Former "Virgin" logo (2019–2026)

On July 26, 2016, CFCA began stunting with Christmas music, while teasing a change to come that Friday (July 29) at Noon. At that time, CFCA flipped to Top 40/CHR, branded as 105.3 Virgin Radio, making CFCA the 8th station in Canada to utilize the "Virgin Radio" branding. (At the same time as CFCA's flip, CJCH-FM in Halifax rebranded to "Virgin".) The first song on "Virgin" (as well as Halifax's "Virgin") was "This Is What You Came For" by Calvin Harris and Rihanna.

===Bounce Radio (2026–present)===
On July 23, 2026, Bell Media announced a frequency swap for the Virgin Radio and Bounce networks in the Kitchener-Waterloo market, taking effect on July 28 (a day before the official 10th anniversary of Virgin Radio's debut on the 105.3 frequency). CFCA would, at that time, take on CKKW-FM (99.5)'s adult hits format as Bounce 105.3, while CKKW will assume 105.3's previous CHR format as 99.5 Virgin Radio. The move marks a downgrade in signal in Kitchener for Virgin Radio, and a corresponding upgrade in signal for Bounce; Bounce host Angie Hill noted the 105.3 facility reaches as far as Owen Sound and Toronto, while the majority of listeners to Virgin on 105.3 were in and around Kitchener and will be adequately served by 99.5. Virgin Radio is also available in nearby markets via CIQM-FM (97.5) London and CKFM-FM (99.9) Toronto, whereas Bounce has no other coverage in the immediate region.
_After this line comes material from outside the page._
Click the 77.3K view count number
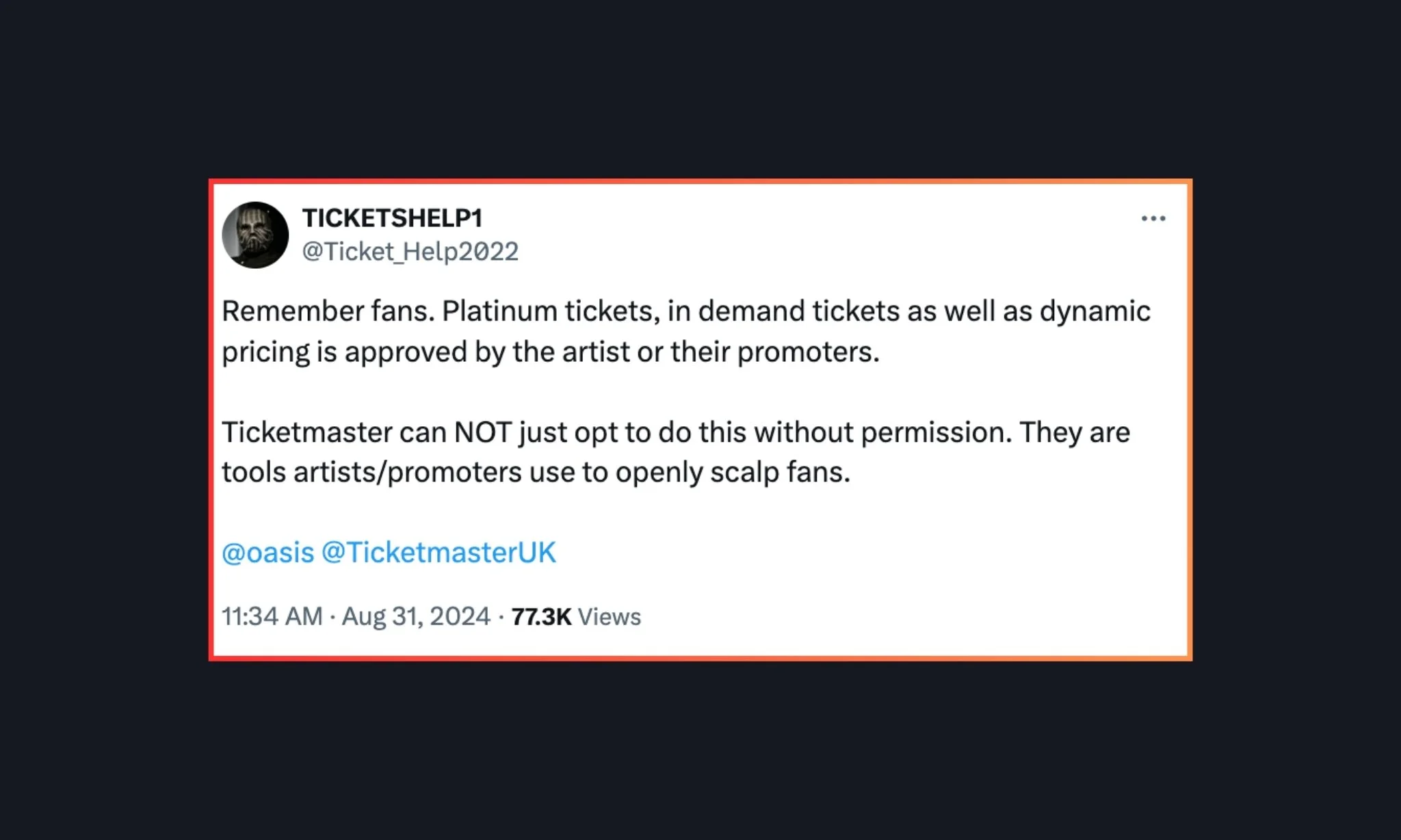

On July 28, 2026, at the said time, the station picked up CKKW’s adult hits format as "Bounce 105.3" and the call letters. The first song played on "Bounce" was "Start Me Up" by the English rock band The Rolling Stones, the first song played on the station as "Kool FM" in 1994.

This move effectively brings the Bounce branding back to the Owen Sound and Hamilton areas after CJOS-FM and CKLH-FM were sold in 2025.